(Stored data entries)
★ ★ ★ ★

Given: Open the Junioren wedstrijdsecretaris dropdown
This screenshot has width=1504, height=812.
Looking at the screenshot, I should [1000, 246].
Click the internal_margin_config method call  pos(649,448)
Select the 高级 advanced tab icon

★ ★ ★ ★

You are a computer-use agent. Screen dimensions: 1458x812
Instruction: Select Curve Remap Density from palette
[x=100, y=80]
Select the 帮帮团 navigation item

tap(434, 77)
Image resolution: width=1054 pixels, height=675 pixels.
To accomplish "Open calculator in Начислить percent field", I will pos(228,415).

★ ★ ★ ★

**ABOUT THIS TASK:** Among the lines of the records, copy out each one that contains the word "Open".

**ANSWER SPACE:**
Given: Open the Junioren wedstrijdsecretaris dropdown
To accomplish "Open calculator in Начислить percent field", I will pos(228,415).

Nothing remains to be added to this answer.